Hui Zhuan Lim 1 , Ashwin Subramaniam 2 3 4 5 6 , Geraldine Ooi 7 8 , Andy K H Lim 2 9 , Ar Kar Aung 10 11 , Rona Yuou Zhao 2
  1. Aged Care and Rehabilitation, Monash Health, Melbourne, Victoria, Australia
  2. Department of General Medicine, Monash Health, Melbourne, Victoria, Australia
  3. Department of Intensive Care Medicine, Monash Health, Melbourne, Victoria, Australia
  4. Department of Intensive Care Medicine, Epworth Healthcare, Melbourne, Victoria, Australia
  5. Peninsula Clinical School, Monash University, Melbourne, Victoria, Australia
  6. Department of Epidemiology and Preventive Medicine, Monash University, Melbourne, Victoria, Australia
  7. Upper Gastrointestinal and Hepatobiliary Surgical Unit, Monash Health, Melbourne, Victoria, Australia
  8. Department of Surgery, School of Clinical Sciences, Monash University, Melbourne, Victoria, Australia
  9. Department of Medicine, School of Clinical Sciences, Monash University, Melbourne, Victoria, Australia
  10. Department of General Medicine, Alfred Health, Melbourne, Victoria, Australia
  11. School of Public Health and Preventive Medicine, Monash University, Melbourne, Victoria, Australia

Background: The ageing population and rising burden of multimorbidity among surgical patients increase the risk of complications, prolonged hospitalisation, and readmissions.
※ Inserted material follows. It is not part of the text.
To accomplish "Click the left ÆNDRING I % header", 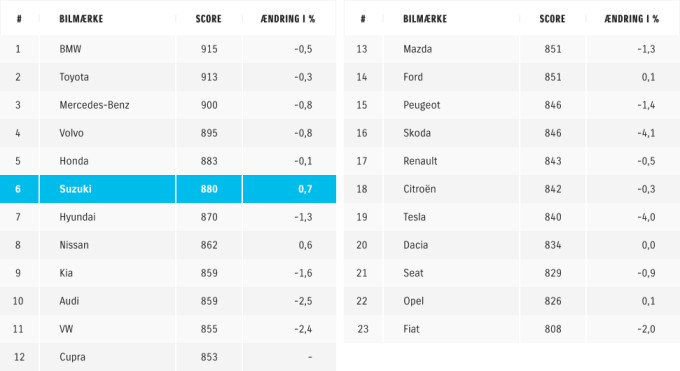I will pos(288,19).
Proactive physician co-management (PCM) models of care have emerged to improve outcomes, yet evidence in heterogeneous surgical populations remains limited.

 

Aims: To evaluate the impact of PCM on hospital length of stay (LOS).

 

Methods: Single-centre quasi-experimental pre–post study comparing a historical control cohort (March–July 2023; reactive physician consultation) with an intervention cohort (March–August 2024) managed under a physician-led co-management model with daily multidisciplinary involvement. Consecutive adults (≥18 years) admitted under acute surgical, upper gastrointestinal, hepatobiliary, or vascular surgery units were included. Patients hospitalised for <2 days or transferred to or from another institution were excluded. The primary outcome was LOS; secondary outcomes included complications, mortality, unplanned readmissions, and days alive at home (DAH).

 

Results: Six hundred patients were included (pre-PCM n=300; post-PCM n=300). Baseline characteristics were similar (mean age 68.0 vs 67.5 years; Charlson Comorbidity Index median 4 vs 4). Mean LOS was shorter post-PCM (11.3 vs 13.1 days; mean difference 1.8 days, 95% CI 0.2–3.4). After multivariable adjustment, PCM was associated with a 2.8-day reduction in LOS (95% CI −5.3 to −0.3; p=0.027). Respiratory complications (7% vs 11%; p=0.046) and unplanned readmissions at 30 days (18% vs 29%; p=0.003) and 90 days (26% vs 35%; p=0.020) were lower post-PCM. Mortality was similar (2% vs 2%), and DAH30 and DAH90 did not differ.

 

Conclusions: PCM was associated with shorter hospital stay and fewer unplanned readmissions.